WHAT IS ASKED.
• a. In the passage about Walker's diet, where did he decide to stay during the offseason?
• b. Go on with the passage about Walker's weight loss, starting right after its last sentence.

GIVEN PASSAGE.
Then, he went back to Toronto for the summer and it all returned.
“That home cooking,” he said.
Walker decided to stay in Minneapolis this offseason and work with the team’s strength coach on his diet and workouts.
It’s not easy to stay fit on any college campus, where young men usually subscribe to an “eat everything in sight” philosophy.
When Walker’s teammates make fast food runs, he usually stays home. When he joins them, he tries to make healthy choices.
“If I were to go to [a Mexican restaurant], I’d just have to order salad instead of a burrito,” he said. “It’s just picking my spots.”
But that’s only the first phase of the change.
Pitino is excited about the weight loss, but he wants the weight loss to be accompanied by a better player, a stronger player.
That’s the next step, he said.
“I told him just because you lost weight does not mean you’re a great player,” Pitino said.

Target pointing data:
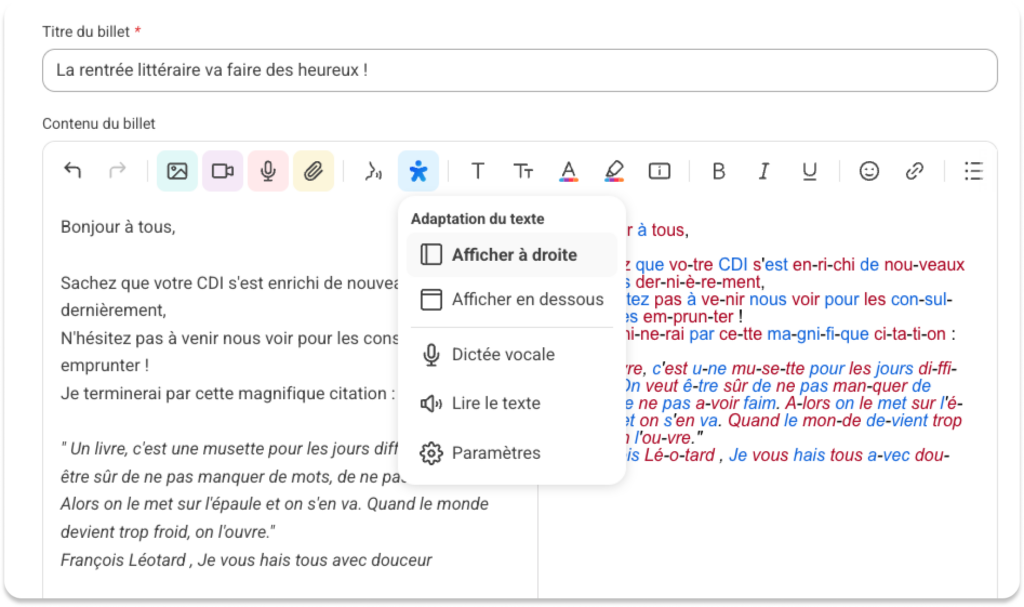
Task: Open the font type T tool
Action: click(478, 171)
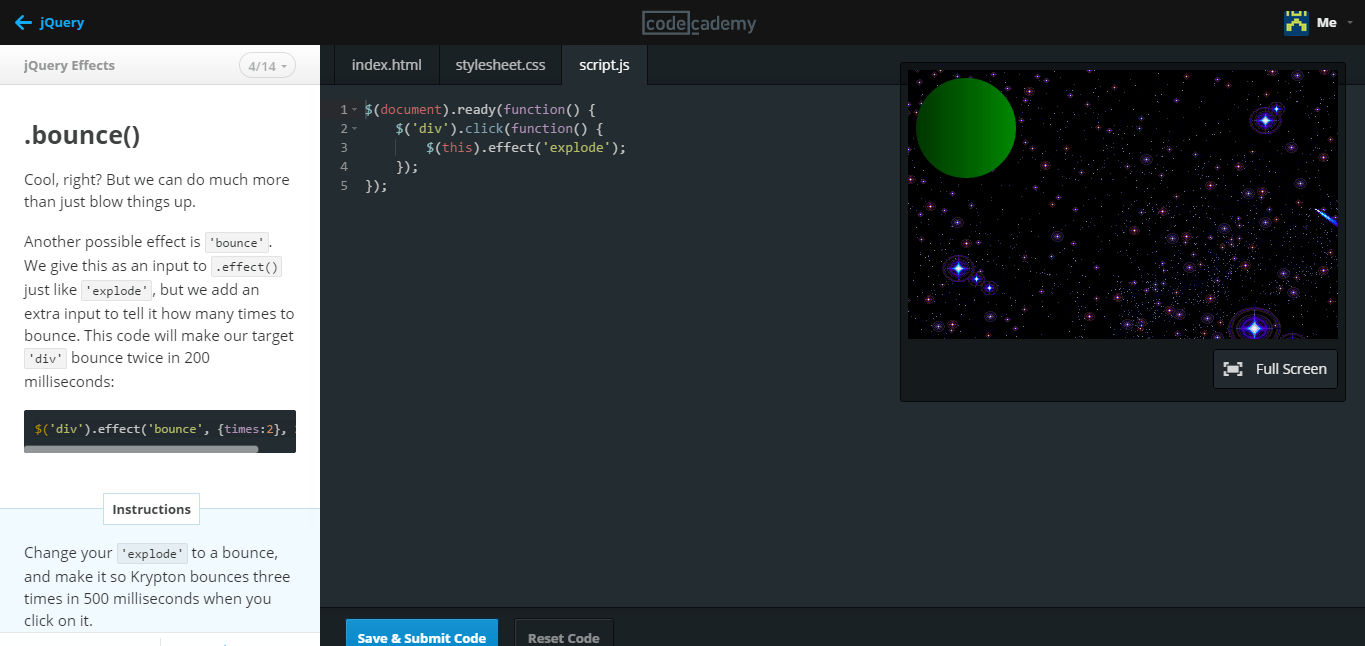Screen dimensions: 1365x646
Task: Collapse code fold arrow on line 2
Action: tap(354, 128)
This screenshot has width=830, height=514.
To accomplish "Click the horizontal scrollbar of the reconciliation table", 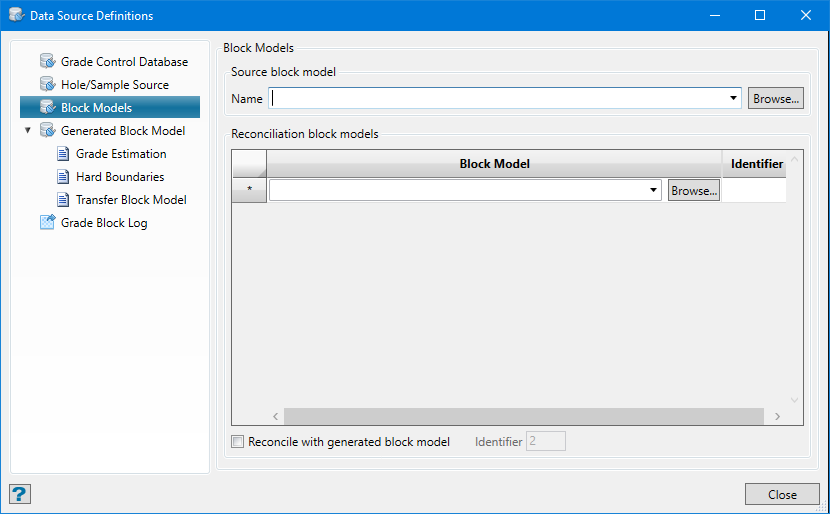I will [520, 416].
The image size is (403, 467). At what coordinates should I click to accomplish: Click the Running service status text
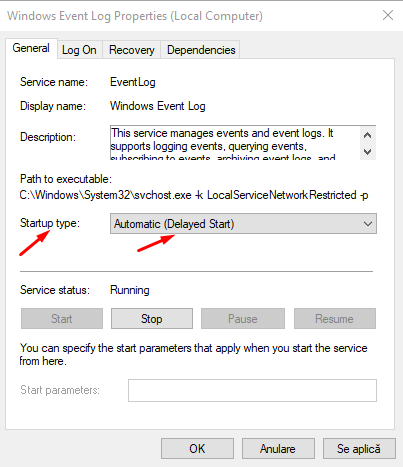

PER-TASK OUTPUTS.
• a. Minneapolis

• b.
He is more confident, though. And that’s a good start.
Yet it’s difficult to project a level of growth for a player who averaged just 6.6 minutes per game last year.
The weight, however, will no longer be an obstacle. And he’s proven that he can avoid the temptation that has thrown off his progress in the past.
It’s not exactly a piece of cake for him, though.
“Vanilla ice cream is my favorite thing, milkshakes,” he said. “I love the milkshakes. Pizza is just pizza. I don’t really like it that much. But ice cream’s probably the main [challenge].”